### WORK ITEM:
Return each line of the records holding the string "Given".

### RECORDS:
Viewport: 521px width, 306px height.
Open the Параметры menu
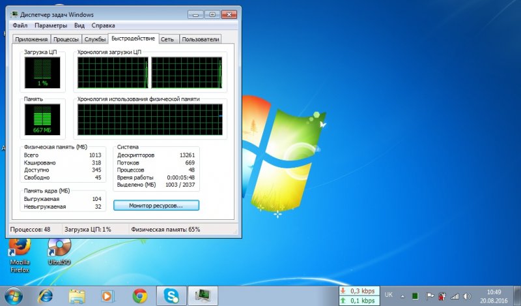coord(51,25)
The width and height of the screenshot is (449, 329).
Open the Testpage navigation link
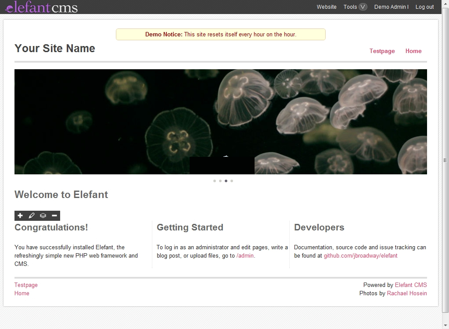coord(381,51)

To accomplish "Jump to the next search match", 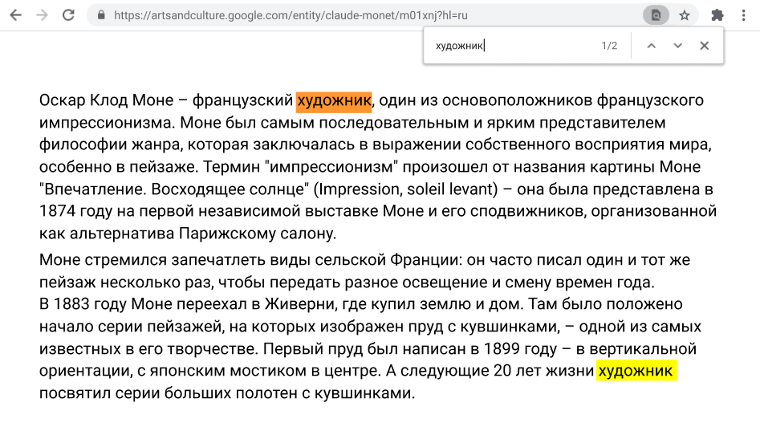I will coord(677,46).
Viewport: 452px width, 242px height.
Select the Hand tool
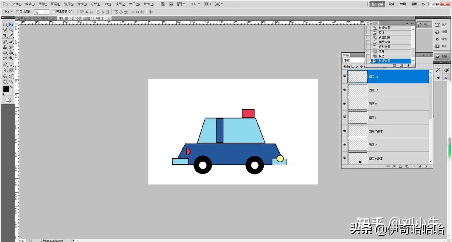pyautogui.click(x=5, y=81)
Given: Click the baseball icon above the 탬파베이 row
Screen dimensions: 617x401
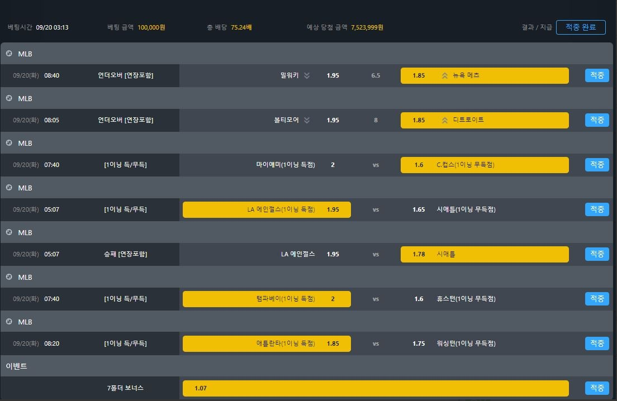Looking at the screenshot, I should pos(9,277).
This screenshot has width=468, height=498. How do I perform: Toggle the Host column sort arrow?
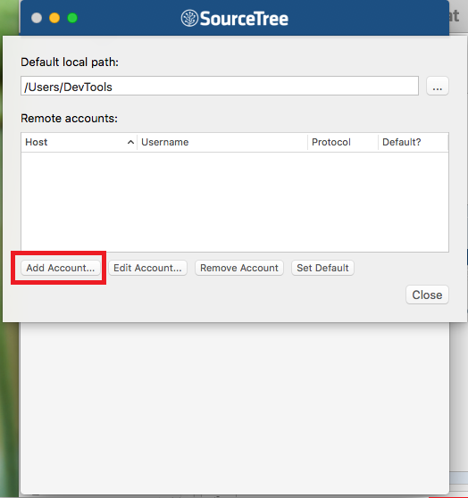click(x=130, y=142)

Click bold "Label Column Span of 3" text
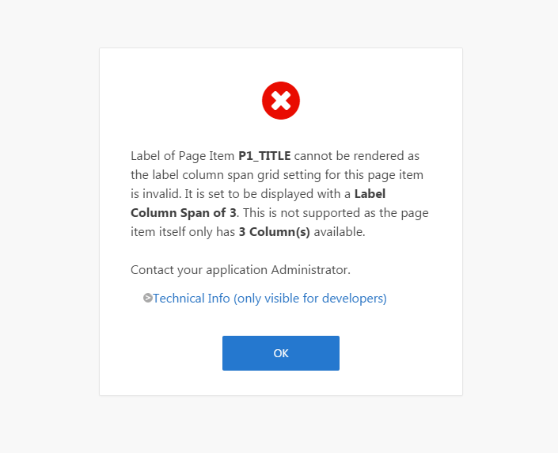tap(257, 204)
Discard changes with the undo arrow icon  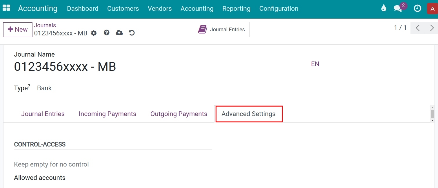point(132,33)
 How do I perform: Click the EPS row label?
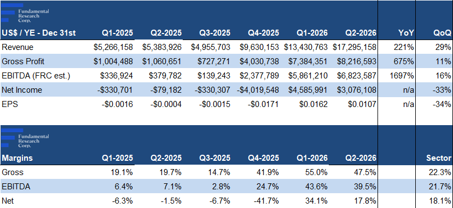click(10, 104)
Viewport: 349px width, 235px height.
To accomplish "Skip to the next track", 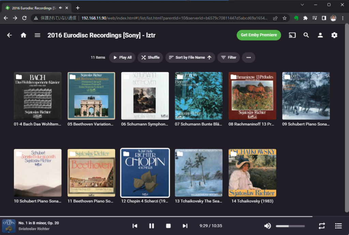I will coord(185,226).
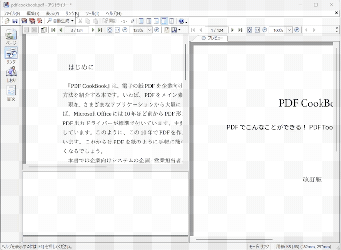Switch to the ページ (Page) mode in sidebar
Viewport: 341px width, 250px height.
[11, 37]
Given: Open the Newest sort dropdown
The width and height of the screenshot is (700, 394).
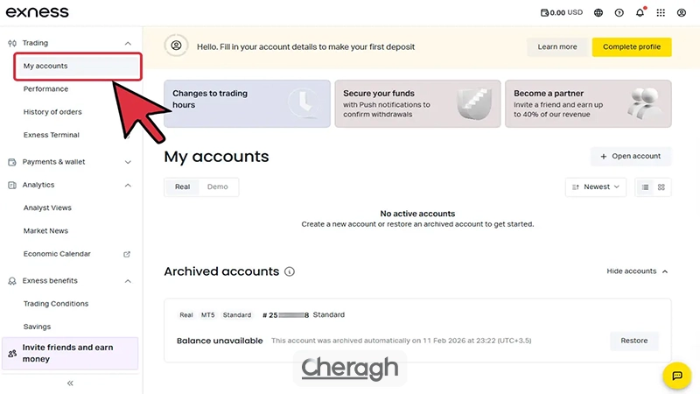Looking at the screenshot, I should (596, 186).
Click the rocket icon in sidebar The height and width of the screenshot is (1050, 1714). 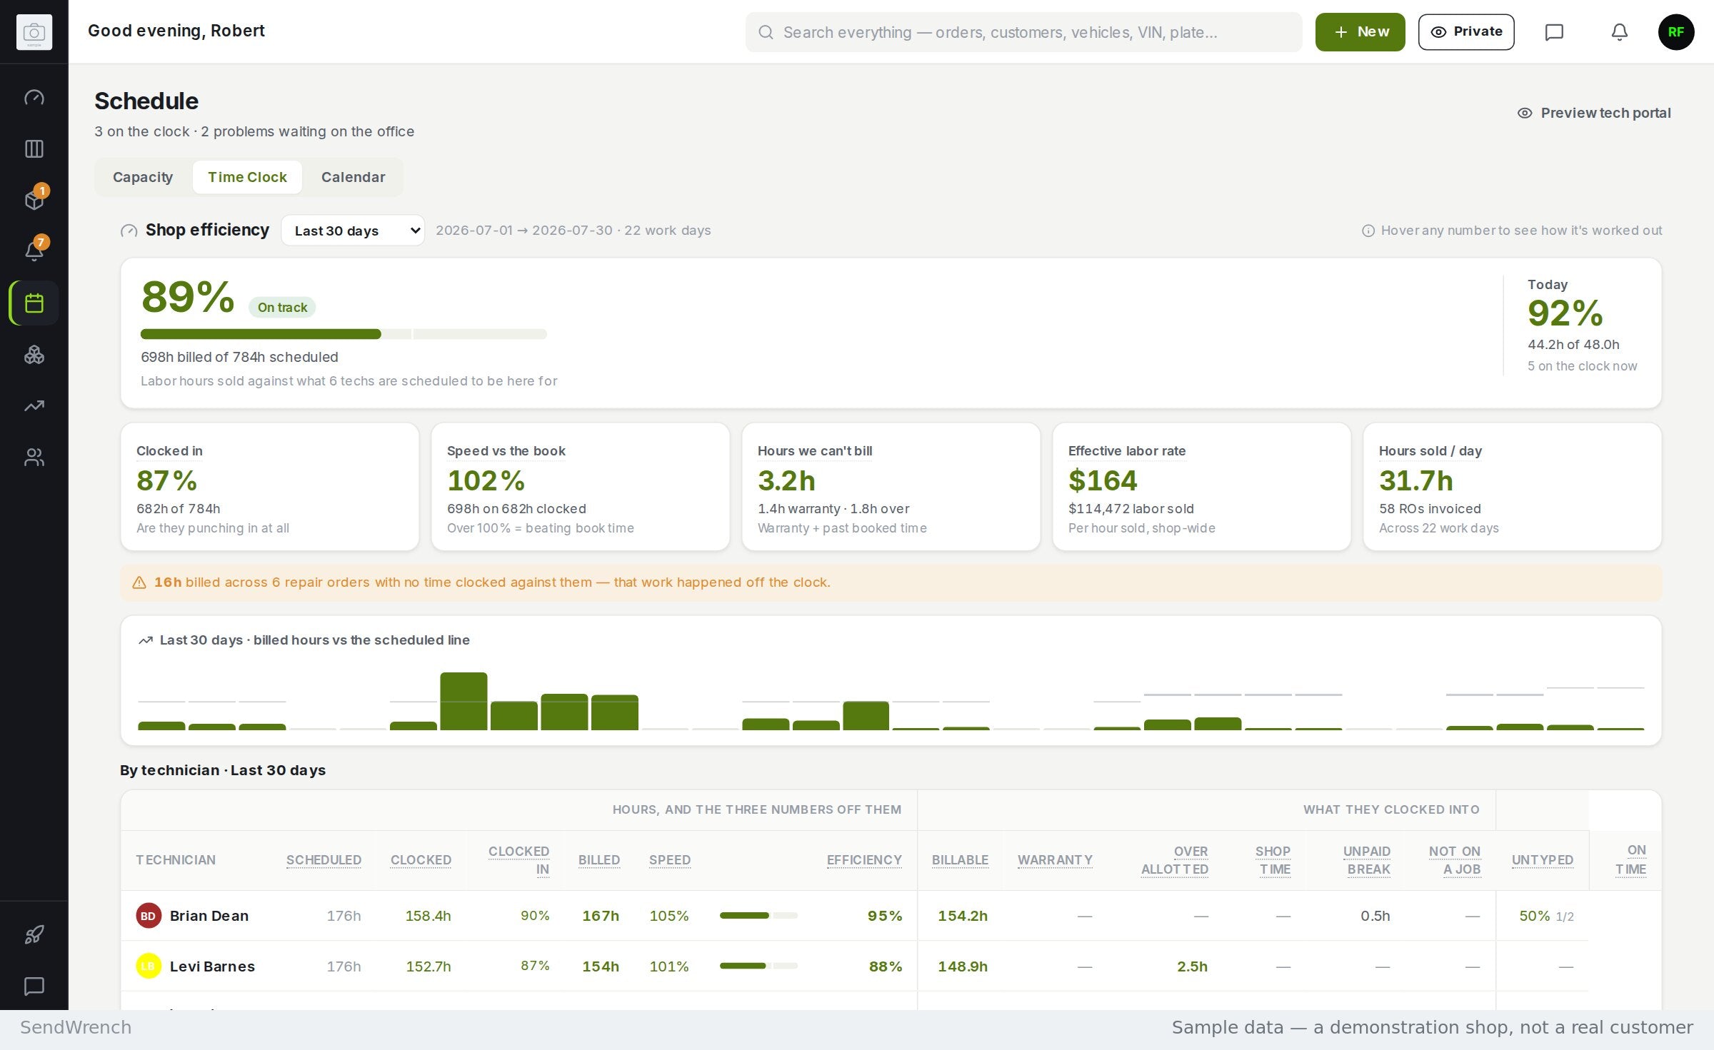(34, 934)
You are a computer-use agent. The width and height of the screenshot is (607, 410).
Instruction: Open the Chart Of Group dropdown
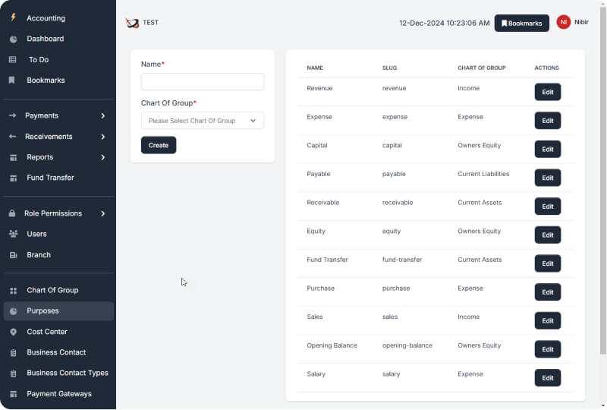[203, 121]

### RESULT OF THIS TASK:
Given: Click the baseball icon above the 탬파베이 row
Given: Open the Newest sort dropdown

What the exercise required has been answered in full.